La deuxième menace est fongique, au sens littéral. L’humidité piégée sous une couche de tonte compacte crée un microclimat idéal pour les botrytis et autres moisissures. Les fraisiers y sont déjà naturellement prédisposés, c’est leur talon d’Achille de jardiniers, et les aider à contracter une pourriture grise en voulant les protéger est un comble dont on se passerait volontiers.

Le maraîcher m’a montré ce détail que je n’avais pas remarqué : les stolons qui passaient sous ma couche de tonte présentaient des zones brunâtres, presque translucides. Pas encore morts, mais visiblement stressés. Deux semaines de plus, et ils ne prenaient plus racine.

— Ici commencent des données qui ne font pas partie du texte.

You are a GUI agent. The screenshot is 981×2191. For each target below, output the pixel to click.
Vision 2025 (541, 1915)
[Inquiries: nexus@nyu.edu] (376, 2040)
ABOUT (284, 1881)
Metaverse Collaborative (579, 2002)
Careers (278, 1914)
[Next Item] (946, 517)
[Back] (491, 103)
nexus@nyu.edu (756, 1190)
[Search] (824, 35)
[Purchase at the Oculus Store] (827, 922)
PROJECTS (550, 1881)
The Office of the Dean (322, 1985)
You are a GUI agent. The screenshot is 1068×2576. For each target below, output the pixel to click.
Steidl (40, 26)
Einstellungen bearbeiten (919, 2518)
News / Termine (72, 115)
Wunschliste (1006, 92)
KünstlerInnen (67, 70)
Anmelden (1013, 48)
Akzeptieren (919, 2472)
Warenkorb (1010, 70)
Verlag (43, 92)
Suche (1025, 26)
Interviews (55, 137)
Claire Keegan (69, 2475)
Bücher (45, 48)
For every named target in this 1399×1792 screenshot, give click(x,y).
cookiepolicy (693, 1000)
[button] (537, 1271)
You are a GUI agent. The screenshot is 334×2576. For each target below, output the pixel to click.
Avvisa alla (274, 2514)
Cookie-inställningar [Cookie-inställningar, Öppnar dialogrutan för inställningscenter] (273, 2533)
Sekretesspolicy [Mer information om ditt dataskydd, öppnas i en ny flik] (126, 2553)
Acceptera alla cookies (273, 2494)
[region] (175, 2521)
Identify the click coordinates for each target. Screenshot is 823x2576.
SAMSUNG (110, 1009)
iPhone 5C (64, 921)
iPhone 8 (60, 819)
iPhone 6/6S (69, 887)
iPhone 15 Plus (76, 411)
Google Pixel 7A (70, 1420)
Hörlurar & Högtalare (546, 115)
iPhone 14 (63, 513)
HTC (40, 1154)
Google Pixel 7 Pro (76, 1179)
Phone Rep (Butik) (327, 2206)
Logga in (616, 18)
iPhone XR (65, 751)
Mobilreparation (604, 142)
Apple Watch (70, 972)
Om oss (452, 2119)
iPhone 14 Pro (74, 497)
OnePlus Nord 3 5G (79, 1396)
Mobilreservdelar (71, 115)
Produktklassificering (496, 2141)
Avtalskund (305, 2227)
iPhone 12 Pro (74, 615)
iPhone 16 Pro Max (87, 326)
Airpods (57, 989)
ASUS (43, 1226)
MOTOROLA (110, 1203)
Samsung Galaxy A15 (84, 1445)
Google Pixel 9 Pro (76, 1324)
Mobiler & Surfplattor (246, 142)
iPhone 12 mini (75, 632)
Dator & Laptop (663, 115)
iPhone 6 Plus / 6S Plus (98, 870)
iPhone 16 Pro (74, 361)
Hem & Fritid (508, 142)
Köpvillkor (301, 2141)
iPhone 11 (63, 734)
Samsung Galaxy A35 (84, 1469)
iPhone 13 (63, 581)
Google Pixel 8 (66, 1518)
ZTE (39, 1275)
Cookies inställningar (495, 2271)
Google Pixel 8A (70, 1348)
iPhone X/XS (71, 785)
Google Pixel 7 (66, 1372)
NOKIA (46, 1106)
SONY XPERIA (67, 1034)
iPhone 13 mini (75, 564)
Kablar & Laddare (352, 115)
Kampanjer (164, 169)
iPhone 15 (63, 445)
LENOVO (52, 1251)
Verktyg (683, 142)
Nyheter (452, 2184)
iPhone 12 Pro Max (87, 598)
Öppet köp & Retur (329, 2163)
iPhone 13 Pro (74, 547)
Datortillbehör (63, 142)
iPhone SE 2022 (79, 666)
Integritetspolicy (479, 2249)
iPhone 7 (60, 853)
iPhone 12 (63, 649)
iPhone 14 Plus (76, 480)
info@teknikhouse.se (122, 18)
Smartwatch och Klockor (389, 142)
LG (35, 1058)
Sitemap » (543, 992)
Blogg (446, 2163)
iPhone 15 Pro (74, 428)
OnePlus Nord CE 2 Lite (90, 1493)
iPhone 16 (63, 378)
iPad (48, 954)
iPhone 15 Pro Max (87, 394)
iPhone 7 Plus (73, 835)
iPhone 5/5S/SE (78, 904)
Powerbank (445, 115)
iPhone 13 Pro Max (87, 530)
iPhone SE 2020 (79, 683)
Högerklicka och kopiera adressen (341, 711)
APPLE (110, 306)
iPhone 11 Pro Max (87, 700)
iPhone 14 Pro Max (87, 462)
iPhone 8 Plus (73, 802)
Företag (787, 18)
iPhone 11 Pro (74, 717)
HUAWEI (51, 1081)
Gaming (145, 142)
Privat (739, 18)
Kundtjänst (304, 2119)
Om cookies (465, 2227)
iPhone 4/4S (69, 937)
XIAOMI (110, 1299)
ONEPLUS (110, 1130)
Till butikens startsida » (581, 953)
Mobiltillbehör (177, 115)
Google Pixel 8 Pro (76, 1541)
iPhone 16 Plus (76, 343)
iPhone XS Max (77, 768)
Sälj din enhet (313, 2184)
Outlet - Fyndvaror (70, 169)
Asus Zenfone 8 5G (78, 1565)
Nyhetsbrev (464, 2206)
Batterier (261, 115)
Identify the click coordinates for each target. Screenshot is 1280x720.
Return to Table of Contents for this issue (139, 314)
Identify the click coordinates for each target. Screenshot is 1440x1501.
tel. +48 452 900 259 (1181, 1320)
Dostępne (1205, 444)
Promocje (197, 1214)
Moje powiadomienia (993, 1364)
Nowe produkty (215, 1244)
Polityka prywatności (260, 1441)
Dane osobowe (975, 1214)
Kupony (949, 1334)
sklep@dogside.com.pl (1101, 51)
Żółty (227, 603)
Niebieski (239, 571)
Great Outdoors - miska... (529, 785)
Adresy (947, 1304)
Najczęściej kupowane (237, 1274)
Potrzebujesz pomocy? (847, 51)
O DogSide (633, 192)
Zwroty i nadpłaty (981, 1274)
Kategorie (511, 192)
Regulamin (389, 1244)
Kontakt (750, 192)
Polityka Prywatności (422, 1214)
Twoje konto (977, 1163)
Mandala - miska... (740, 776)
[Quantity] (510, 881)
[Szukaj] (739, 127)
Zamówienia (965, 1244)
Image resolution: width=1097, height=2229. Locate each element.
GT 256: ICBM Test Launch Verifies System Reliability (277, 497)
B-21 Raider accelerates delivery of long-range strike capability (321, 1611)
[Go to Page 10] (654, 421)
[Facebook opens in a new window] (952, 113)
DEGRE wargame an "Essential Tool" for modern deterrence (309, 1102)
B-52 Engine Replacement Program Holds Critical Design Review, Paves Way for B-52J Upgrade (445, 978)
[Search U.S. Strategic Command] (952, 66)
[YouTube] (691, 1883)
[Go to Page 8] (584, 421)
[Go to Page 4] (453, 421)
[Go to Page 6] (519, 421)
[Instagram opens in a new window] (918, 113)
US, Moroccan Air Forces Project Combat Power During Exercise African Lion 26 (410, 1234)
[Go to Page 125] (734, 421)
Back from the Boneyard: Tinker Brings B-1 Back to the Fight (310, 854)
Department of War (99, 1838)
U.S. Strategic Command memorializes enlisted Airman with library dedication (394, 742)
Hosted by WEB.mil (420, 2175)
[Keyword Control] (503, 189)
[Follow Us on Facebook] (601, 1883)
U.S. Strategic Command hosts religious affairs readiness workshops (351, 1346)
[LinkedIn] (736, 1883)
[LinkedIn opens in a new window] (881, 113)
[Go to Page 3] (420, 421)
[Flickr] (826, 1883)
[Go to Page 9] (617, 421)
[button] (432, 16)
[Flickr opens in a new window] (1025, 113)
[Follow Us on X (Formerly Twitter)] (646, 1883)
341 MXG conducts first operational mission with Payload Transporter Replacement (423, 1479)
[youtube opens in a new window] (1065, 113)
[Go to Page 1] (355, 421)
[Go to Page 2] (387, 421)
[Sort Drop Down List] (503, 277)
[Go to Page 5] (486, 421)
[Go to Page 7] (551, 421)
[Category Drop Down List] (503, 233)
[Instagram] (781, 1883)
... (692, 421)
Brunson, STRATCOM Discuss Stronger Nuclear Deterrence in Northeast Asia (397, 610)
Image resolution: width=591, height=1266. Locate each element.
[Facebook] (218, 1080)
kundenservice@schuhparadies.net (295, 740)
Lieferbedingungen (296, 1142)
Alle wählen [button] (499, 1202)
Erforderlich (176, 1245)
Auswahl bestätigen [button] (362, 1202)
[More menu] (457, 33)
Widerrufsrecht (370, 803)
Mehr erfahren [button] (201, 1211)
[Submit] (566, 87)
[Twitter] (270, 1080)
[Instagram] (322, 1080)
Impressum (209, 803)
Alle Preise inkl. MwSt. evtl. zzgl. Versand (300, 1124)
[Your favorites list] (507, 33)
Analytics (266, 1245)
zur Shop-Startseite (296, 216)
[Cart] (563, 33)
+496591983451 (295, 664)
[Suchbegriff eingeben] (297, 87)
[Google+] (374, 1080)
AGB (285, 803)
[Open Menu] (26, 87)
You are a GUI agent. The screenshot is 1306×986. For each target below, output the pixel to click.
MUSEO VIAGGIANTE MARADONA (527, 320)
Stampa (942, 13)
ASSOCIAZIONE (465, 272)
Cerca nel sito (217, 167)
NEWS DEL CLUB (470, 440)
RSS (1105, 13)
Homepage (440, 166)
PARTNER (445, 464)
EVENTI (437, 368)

Comment utiliser la tonte sans abîmer ses plantations

La solution n’est pas de renoncer à la tonte comme paillis, c’est un matériau gratuit et renouvelable qui présente de vraies qualités une fois correctement utilisé. Le maraîcher applique une règle simple : jamais de tonte fraîche, toujours de la tonte séchée. Concrètement, cela signifie étaler l’herbe coupée en couche fine sur une surface dure ou un filet pendant 24 à 48 heures avant toute utilisation. La fermentation se fait à l’air libre, la chaleur se dissipe, l’ammoniac s’évapore.

Une fois sèche, la tonte perd environ 70% de son volume et devient un mulch léger, aéré, qui laisse passer l’air et les échanges gazeux. On l’applique en couche de 3 à 4 centimètres maximum autour des plants, jamais sur les stolons eux-mêmes, jamais au contact direct des couronnes. Cette précision de positionnement fait toute la différence.

Pour les fraisiers spécifiquement, une alternative souvent plus adaptée reste la paille de céréales classique, sèche par définition, peu dense, et utilisée en maraîchage depuis des décennies précisément pour ses propriétés mécaniques. Elle protège les fruits du contact avec la terre humide, réduit les projections lors des arrosages (principal vecteur de contamination fongique), et ne présente aucun risque thermique. Si vous êtes tenté par le tout-gratuit, les feuilles mortes broyées ou les copeaux de bois composté remplissent le même rôle avec les mêmes garanties.

Repenser le recyclage des déchets verts au jardin

L’épisode m’a conduit à une réflexion plus large sur la hiérarchie des paillages selon les cultures. Les plantes à stolons ou à système racinaire superficiel, fraises, certaines vivaces, les fraisiers des quatre saisons, méritent une attention particulière. Les plantes à enracinement profond comme les tomates ou les courgettes tolèrent bien mieux une tonte fraîche posée à distance raisonnable du collet.

La tonte fraîche trouve son meilleur emploi directement au composteur, mélangée à des matières carbonées sèches (carton, branchages broyés) dans une proportion d’environ un tiers d’herbe pour deux tiers de matières sèches. C’est là que la fermentation est utile, canalisée, productive. Six à huit semaines plus tard, vous obtenez un compost équilibré qui peut retourner au jardin sans aucun risque.

Un détail que le maraîcher a glissé en fin de conversation, presque comme une évidence : les professionnels ne paillent jamais à la va-vite. Ils observent d’abord la structure de la plante, identifient ses zones de croissance active, puis positionnent le paillis en conséquence. Ce geste, qui prend trente secondes supplémentaires par plant, évite des pertes qui se comptent en récoltes entières sur une saison.